■ **Stored data entries**
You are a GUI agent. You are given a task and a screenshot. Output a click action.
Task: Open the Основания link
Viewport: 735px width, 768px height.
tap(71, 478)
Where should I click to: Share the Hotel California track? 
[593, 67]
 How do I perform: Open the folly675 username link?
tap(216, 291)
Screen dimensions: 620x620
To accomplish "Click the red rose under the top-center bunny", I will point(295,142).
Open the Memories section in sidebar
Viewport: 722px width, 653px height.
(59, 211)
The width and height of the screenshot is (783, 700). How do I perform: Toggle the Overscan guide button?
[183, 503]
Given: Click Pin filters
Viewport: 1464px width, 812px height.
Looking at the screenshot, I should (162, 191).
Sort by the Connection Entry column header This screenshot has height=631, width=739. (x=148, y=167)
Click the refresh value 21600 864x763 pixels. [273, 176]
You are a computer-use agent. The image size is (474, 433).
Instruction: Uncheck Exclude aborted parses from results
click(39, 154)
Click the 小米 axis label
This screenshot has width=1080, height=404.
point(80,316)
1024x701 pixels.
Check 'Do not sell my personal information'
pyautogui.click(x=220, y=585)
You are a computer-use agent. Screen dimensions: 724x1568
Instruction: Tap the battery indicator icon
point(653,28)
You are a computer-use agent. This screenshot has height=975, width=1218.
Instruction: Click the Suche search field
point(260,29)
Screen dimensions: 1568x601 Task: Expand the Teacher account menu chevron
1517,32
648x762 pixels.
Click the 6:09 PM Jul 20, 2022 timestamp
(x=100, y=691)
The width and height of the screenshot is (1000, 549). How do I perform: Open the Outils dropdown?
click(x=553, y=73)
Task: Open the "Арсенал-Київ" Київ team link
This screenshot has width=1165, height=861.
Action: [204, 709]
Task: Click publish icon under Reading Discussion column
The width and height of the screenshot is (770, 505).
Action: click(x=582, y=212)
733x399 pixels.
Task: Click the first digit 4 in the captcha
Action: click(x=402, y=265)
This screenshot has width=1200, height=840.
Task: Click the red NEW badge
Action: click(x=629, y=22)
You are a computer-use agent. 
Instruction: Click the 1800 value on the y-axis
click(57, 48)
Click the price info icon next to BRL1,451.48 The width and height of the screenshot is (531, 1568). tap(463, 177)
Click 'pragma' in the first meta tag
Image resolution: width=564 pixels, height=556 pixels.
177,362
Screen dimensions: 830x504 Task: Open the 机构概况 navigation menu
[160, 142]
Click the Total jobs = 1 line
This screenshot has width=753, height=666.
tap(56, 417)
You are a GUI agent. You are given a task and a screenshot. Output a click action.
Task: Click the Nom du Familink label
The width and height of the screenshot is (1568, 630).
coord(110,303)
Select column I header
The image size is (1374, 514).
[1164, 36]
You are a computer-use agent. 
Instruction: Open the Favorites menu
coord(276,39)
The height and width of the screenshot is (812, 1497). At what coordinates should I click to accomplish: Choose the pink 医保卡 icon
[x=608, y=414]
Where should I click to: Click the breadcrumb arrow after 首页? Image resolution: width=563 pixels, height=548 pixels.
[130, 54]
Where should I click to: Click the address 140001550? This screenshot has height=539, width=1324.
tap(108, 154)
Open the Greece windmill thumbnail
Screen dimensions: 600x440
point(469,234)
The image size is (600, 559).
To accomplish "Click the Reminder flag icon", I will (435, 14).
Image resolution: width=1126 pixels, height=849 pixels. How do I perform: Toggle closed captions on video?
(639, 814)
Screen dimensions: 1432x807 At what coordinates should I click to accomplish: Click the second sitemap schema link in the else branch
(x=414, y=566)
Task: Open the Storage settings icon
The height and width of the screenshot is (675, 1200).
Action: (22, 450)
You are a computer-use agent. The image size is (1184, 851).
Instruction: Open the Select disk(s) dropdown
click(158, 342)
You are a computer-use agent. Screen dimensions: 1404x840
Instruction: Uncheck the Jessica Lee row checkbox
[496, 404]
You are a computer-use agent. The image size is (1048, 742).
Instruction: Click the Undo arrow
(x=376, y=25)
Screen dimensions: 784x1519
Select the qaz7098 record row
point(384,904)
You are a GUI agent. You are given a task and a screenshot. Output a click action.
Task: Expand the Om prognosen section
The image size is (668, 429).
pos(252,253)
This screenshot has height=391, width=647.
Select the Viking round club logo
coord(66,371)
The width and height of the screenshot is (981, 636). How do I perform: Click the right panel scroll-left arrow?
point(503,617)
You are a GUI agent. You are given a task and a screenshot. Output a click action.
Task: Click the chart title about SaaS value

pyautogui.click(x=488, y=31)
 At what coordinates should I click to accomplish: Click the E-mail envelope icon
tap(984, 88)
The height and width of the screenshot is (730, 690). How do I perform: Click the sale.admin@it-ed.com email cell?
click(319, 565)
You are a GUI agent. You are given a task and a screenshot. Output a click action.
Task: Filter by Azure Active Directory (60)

■ **ACTIVITY**
Copy out the data exactly, keeping each line whole.

■ **RESULT OF THIS EXERCISE**
You are a GUI agent. You are given a task and a screenshot. Output a click action.
Task: Open the Основания link
Viewport: 735px width, 768px height.
tap(71, 478)
Where should I click to: Share the Hotel California track? 
[593, 67]
 How do I perform: Open the folly675 username link?
tap(216, 291)
Screen dimensions: 620x620
To accomplish "Click the red rose under the top-center bunny", I will point(295,142).
Open the Memories section in sidebar
Viewport: 722px width, 653px height.
(59, 211)
The width and height of the screenshot is (783, 700). How do I perform: Toggle the Overscan guide button?
[183, 503]
Given: Click Pin filters
Viewport: 1464px width, 812px height.
Looking at the screenshot, I should (162, 191).
Sort by the Connection Entry column header This screenshot has height=631, width=739. (x=148, y=167)
Click the refresh value 21600 864x763 pixels. [273, 176]
You are a computer-use agent. The image size is (474, 433).
Instruction: Uncheck Exclude aborted parses from results
click(39, 154)
Click the 小米 axis label
This screenshot has width=1080, height=404.
point(80,316)
1024x701 pixels.
Check 'Do not sell my personal information'
pyautogui.click(x=220, y=585)
You are a computer-use agent. Screen dimensions: 724x1568
Instruction: Tap the battery indicator icon
point(653,28)
You are a computer-use agent. This screenshot has height=975, width=1218.
Instruction: Click the Suche search field
point(260,29)
Screen dimensions: 1568x601 Task: Expand the Teacher account menu chevron
1517,32
648x762 pixels.
Click the 6:09 PM Jul 20, 2022 timestamp
(x=100, y=691)
The width and height of the screenshot is (1000, 549). How do I perform: Open the Outils dropdown?
click(x=553, y=73)
Task: Open the "Арсенал-Київ" Київ team link
This screenshot has width=1165, height=861.
Action: [204, 709]
Task: Click publish icon under Reading Discussion column
The width and height of the screenshot is (770, 505).
Action: click(x=582, y=212)
733x399 pixels.
Task: Click the first digit 4 in the captcha
Action: click(x=402, y=265)
This screenshot has width=1200, height=840.
Task: Click the red NEW badge
Action: click(x=629, y=22)
You are a computer-use agent. 
Instruction: Click the 1800 value on the y-axis
click(57, 48)
Click the price info icon next to BRL1,451.48 The width and height of the screenshot is (531, 1568). tap(463, 177)
Click 'pragma' in the first meta tag
Image resolution: width=564 pixels, height=556 pixels.
177,362
Screen dimensions: 830x504 Task: Open the 机构概况 navigation menu
[160, 142]
Click the Total jobs = 1 line
This screenshot has width=753, height=666.
tap(56, 417)
You are a GUI agent. You are given a task and a screenshot. Output a click action.
Task: Click the Nom du Familink label
The width and height of the screenshot is (1568, 630).
coord(110,303)
Select column I header
The image size is (1374, 514).
[1164, 36]
You are a computer-use agent. 
Instruction: Open the Favorites menu
coord(276,39)
The height and width of the screenshot is (812, 1497). At what coordinates should I click to accomplish: Choose the pink 医保卡 icon
[x=608, y=414]
Where should I click to: Click the breadcrumb arrow after 首页? Image resolution: width=563 pixels, height=548 pixels.
[130, 54]
Where should I click to: Click the address 140001550? This screenshot has height=539, width=1324.
tap(108, 154)
Open the Greece windmill thumbnail
Screen dimensions: 600x440
point(469,234)
The image size is (600, 559).
To accomplish "Click the Reminder flag icon", I will (435, 14).
Image resolution: width=1126 pixels, height=849 pixels. How do I perform: Toggle closed captions on video?
(639, 814)
Screen dimensions: 1432x807 At what coordinates should I click to accomplish: Click the second sitemap schema link in the else branch
(x=414, y=566)
Task: Open the Storage settings icon
The height and width of the screenshot is (675, 1200).
Action: (22, 450)
You are a computer-use agent. The image size is (1184, 851).
Instruction: Open the Select disk(s) dropdown
click(158, 342)
You are a computer-use agent. Screen dimensions: 1404x840
Instruction: Uncheck the Jessica Lee row checkbox
[496, 404]
You are a computer-use agent. The image size is (1048, 742).
Instruction: Click the Undo arrow
(x=376, y=25)
Screen dimensions: 784x1519
Select the qaz7098 record row
point(384,904)
You are a GUI agent. You are given a task and a screenshot. Output a click action.
Task: Expand the Om prognosen section
The image size is (668, 429).
pos(252,253)
This screenshot has height=391, width=647.
Select the Viking round club logo
coord(66,371)
The width and height of the screenshot is (981, 636). How do I perform: Click the right panel scroll-left arrow?
point(503,617)
You are a GUI agent. You are given a task and a screenshot. Output a click action.
Task: Click the chart title about SaaS value

pyautogui.click(x=488, y=31)
 At what coordinates should I click to accomplish: Click the E-mail envelope icon
tap(984, 88)
The height and width of the screenshot is (730, 690). How do I perform: Click the sale.admin@it-ed.com email cell?
click(319, 565)
You are a GUI agent. You are given a task and a screenshot. Output a click action.
Task: Filter by Azure Active Directory (60)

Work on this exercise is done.